The diversity of MGE is astounding and is far from being fully explored. This state of affairs is well illustrated by the discovery of casposons described here. Casposons constitute the second superfamily of self-synthesizing transposon-like MGE, beside the eukaryotic Polinton/Maverick transposons, and are the first representatives of this class of elements in prokaryotes. Different MGE have evolved a number of unrelated molecular mechanisms to perform similar tasks that ensure their propagation within the host cells. The casposons, so far, are unique as the only group of MGE that apparently rely on Cas1 endonucleases, a key component of the prokaryotic CRISPR-Cas defense system, for insertion into and excision from the host genome. The perennial arms race between cellular organisms and various MGE seems to be one of the major driving forces underlying the evolution of both interacting parties and it is becoming increasingly clear that cells and MGE exchange molecular inventions that emerge in the process of this evolutionary struggle. The adaptive immunity of both prokaryotes and eukaryotes apparently evolved via recruitment of recombinases from distinct MGE, the casposons and the Transib family transposons, respectively.
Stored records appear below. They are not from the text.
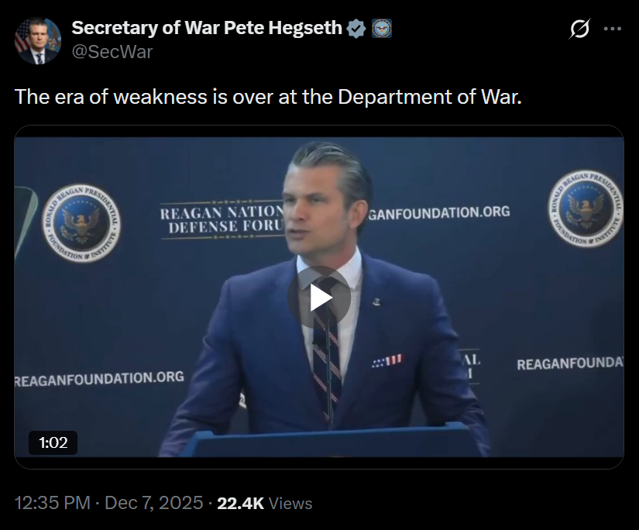639x530 pixels.
Task: Click the post text about era of weakness
Action: pos(268,97)
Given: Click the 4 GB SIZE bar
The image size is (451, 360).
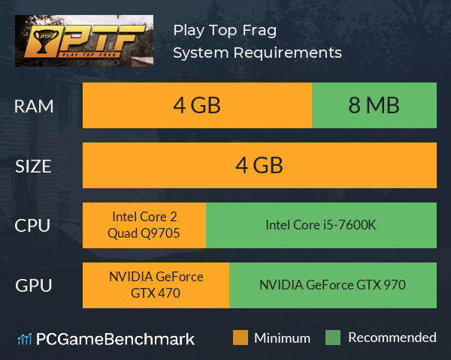Looking at the screenshot, I should click(x=259, y=165).
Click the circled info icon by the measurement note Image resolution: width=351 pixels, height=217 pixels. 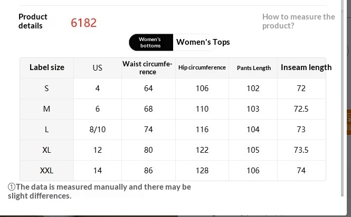click(x=11, y=187)
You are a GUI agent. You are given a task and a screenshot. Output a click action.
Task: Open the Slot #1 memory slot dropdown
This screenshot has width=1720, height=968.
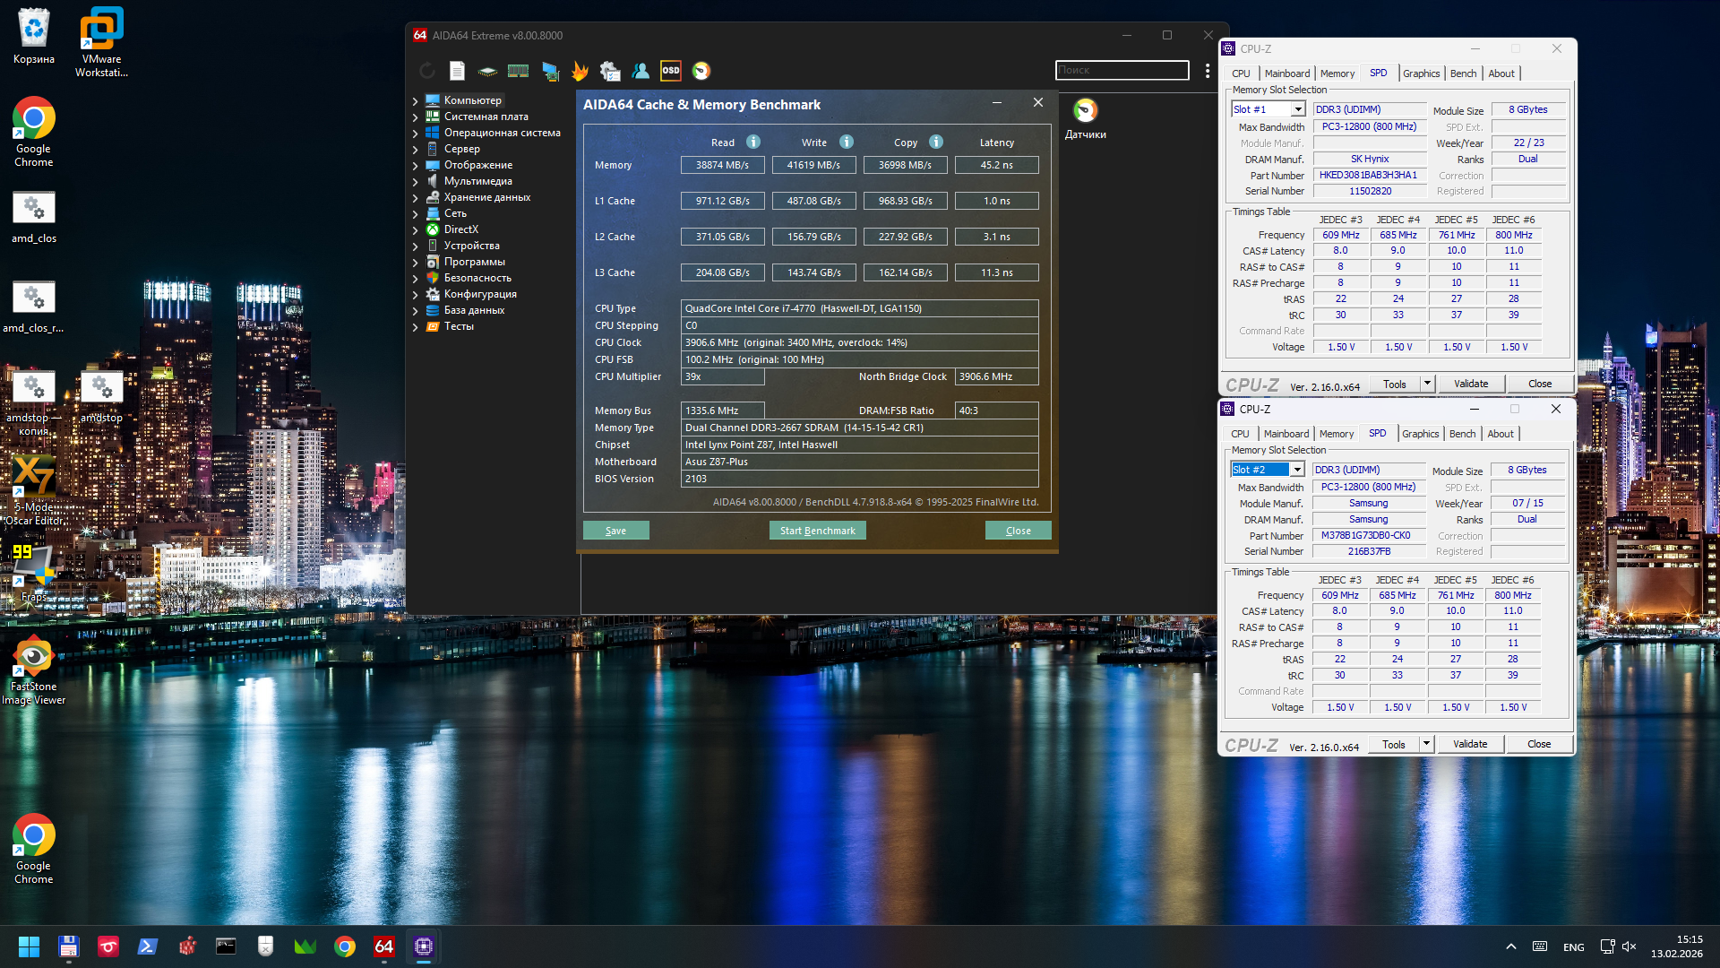pos(1297,109)
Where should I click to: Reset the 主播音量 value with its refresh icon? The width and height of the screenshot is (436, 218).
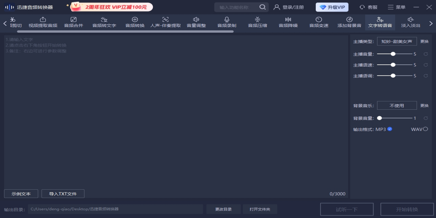point(425,54)

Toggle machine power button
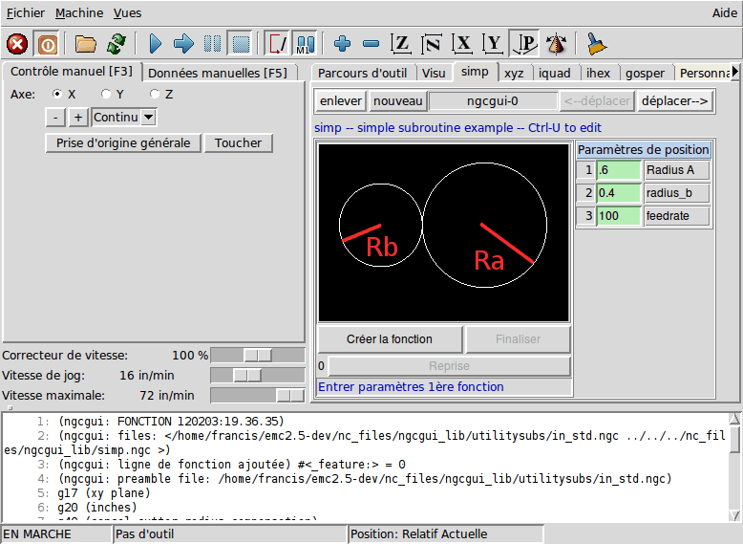(47, 44)
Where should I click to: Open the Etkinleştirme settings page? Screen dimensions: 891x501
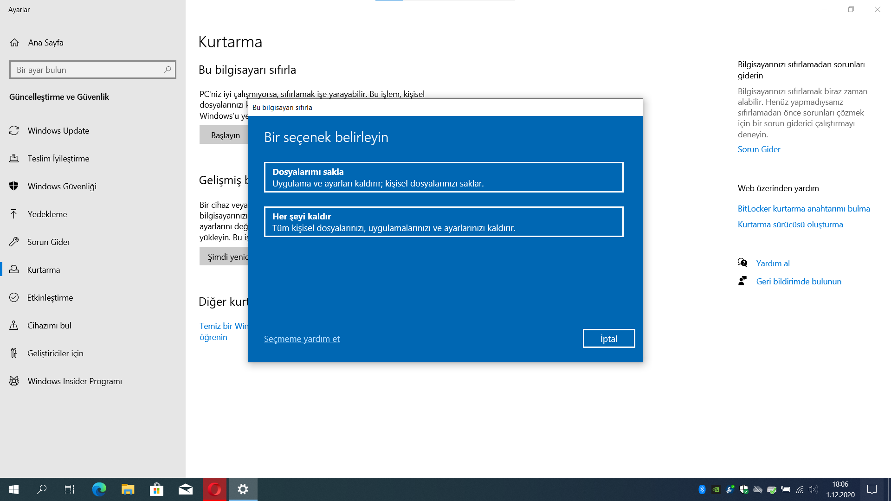50,298
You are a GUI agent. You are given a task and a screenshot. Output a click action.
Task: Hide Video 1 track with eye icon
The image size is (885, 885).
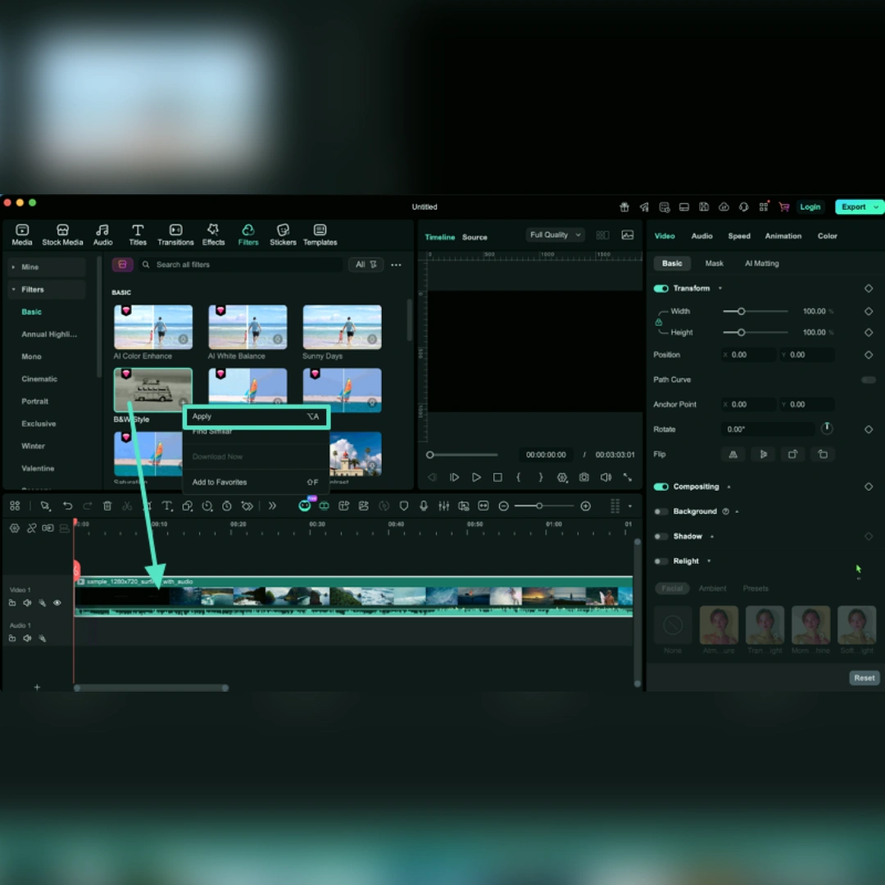57,603
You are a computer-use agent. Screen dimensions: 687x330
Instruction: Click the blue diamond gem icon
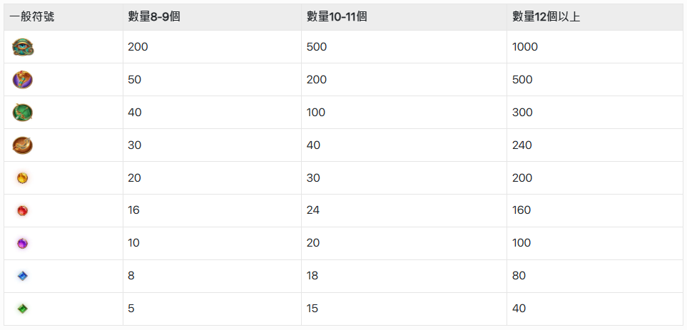coord(22,276)
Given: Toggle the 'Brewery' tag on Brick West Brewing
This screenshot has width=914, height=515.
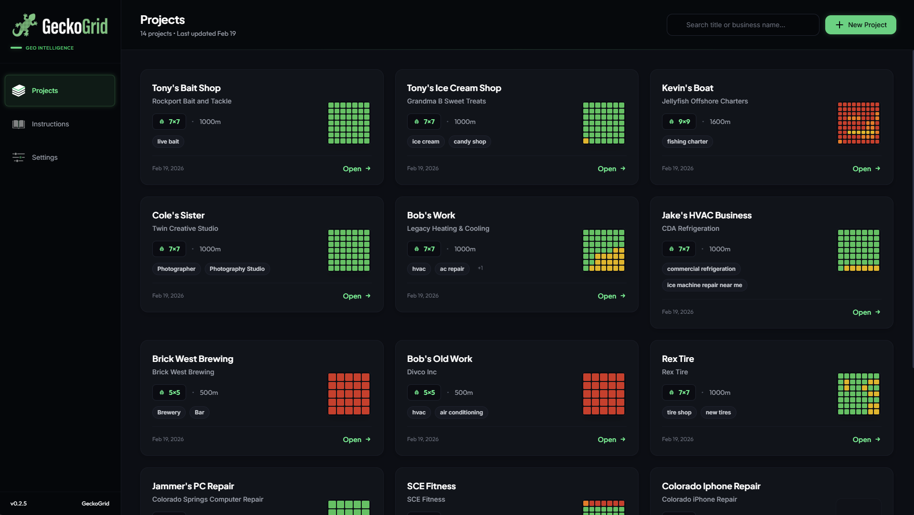Looking at the screenshot, I should [168, 412].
Although this route of evolution seems paradoxical given that MGE are the primary targets of the immunity systems, it is becoming clear that throughout the course of evolution, MGE have served as a rich source of naturally evolved tools for cellular genome engineering that had a major impact on the diversification of cellular organisms.

Methods

Casposon protein sequences were analyzed using PSI-BLAST [66], CD-Search [67], and HHpred [68]. Inverted and direct repeats flanking the casposons were analyzed using Unipro UGENE [69]. The palindromic repeats within the casposon TIR sequences were identified using Mfold [70]. Insertion sequences were analyzed using ISfinfer [71]. Multiple sequences alignments were built using Promals3D [72] and Muscle [73]. The Polinton/Maverick PolB sequences were recovered from the Repbase Update database [74]. For phylogenetic analysis, gapped columns (more than 30% of gaps) and columns with low information content were removed from the alignment [75]. Phylogenetic analysis was carried out by using FastTree [76], with the Jones–Taylor–Thornton model of amino acid evolution and γ-CAT estimation of evolutionary rates across sites. The trees were visualized using MEGA6 [77]. For the Cas1 phylogeny, Cas1 protein sequences representing all major types and subtypes of the CRISPR-Cas systems were obtained from [33] and supplemented with the casposon-encoded Cas1 protein sequences. The Cas1 sequence alignment used to generate the tree is provided in Additional file 2.